Their goal: State legislation requiring pharmaceutical companies to pay for safe medication disposal, which they say would help prevent drug diversion and abuse.

The proposed legislation -- Senate Bill 5234 and House Bill 1370 -- would require pharmaceutical companies that sell prescription and over-the-counter drugs in Washington to create and run a medication take-back program.

The bills would require producers to manage and finance a nonprofit responsible for collecting and destroying the drugs. The drug companies would have the freedom to design the take-back program -- whether it’s collection sites, regular take-back events or accepting returns via mail. However, the nonprofit must serve every county in the state and every city with more than 10,000 people.

The proposed bill caps the program’s cost at $2.5 million per year. Since the program would not be government-run or -funded, it is considered budget-neutral to the state.

On one side of the legislation debate is Take Back Your Meds, a group representing hundreds of organizations across the state. On the other side are pharmaceutical companies and trade associations.

“We want the pharmaceutical companies to work it into their costs of doing business rather than pushing it onto local law enforcement and counties,” said Margaret Shield with TBYM.

Annual sales of medicines in Washington are about $4 billion. The program would cost drug companies about 1 cent for every $16 in sales, according to TBYM.

Seventeen counties in the state have drug take-back programs; Clark County’s is one of the more robust, Shield said.

The Clark County Sheriff’s Office and municipal police departments, except the Vancouver Police Department, collect controlled substances at their offices during business hours. Last year, they collected 1,724 pounds of drugs, said Jim Mansfield, with county environmental services. The departments paid to incinerate the drugs. A total cost was not available.

Clark County’s Environmental Services Department also pays to collect and destroy non-controlled substances that residents drop off at pharmacies. Last year, that program cost nearly $6,000, Mansfield said.

The Drug Enforcement Administration also pays for nationwide take-back events, typically twice a year. However, Shield said, the DEA is revising regulations for the events. Those changes are expected to be completed this year. Once the rules are updated, the DEA-sponsored events will likely go away, Shield said.

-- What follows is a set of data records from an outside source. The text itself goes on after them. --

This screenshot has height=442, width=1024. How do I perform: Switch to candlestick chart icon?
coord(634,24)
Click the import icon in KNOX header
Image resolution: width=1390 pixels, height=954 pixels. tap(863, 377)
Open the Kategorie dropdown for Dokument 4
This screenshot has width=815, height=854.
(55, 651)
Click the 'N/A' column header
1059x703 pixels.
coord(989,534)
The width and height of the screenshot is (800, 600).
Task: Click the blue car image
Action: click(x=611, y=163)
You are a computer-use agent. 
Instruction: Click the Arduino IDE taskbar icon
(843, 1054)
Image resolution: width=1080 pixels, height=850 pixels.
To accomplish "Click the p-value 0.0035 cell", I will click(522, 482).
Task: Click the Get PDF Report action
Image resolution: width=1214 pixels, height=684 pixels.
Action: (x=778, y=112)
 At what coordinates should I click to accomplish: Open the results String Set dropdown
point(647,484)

Pharmaceutical Research and Manufacturers of America, which represents the country’s top pharmaceutical research and biotechnology companies, is among the advocates opposing the state legislation.

“If we want to be successful in getting rid of unused medicines, we should go with an approach that already exists and works,” said Jeff Trewhitt, PhRMA spokesman.

“It’s as easy as placing unused prescriptions in a sealable plastic bag and adding kitty litter, sawdust or coffee grounds. The bag is then sealed and put in the trash,” he said.

Other countries require pharmaceutical companies to fund take-back programs. However, similar legislation has not been passed anywhere in the United States.

Trewhitt said there is no definitive research showing that comparable programs reduce the risk of accidental poisonings or accessing medicines that can be abused.

Shield argues that the program is a good place to start.

“The reasons why we have a prescription abuse problem in this country are complicated, and we need to work on all aspects,” Shield said. “Providing a safe and responsible way to take back medications and dispose of them is part of the solution.”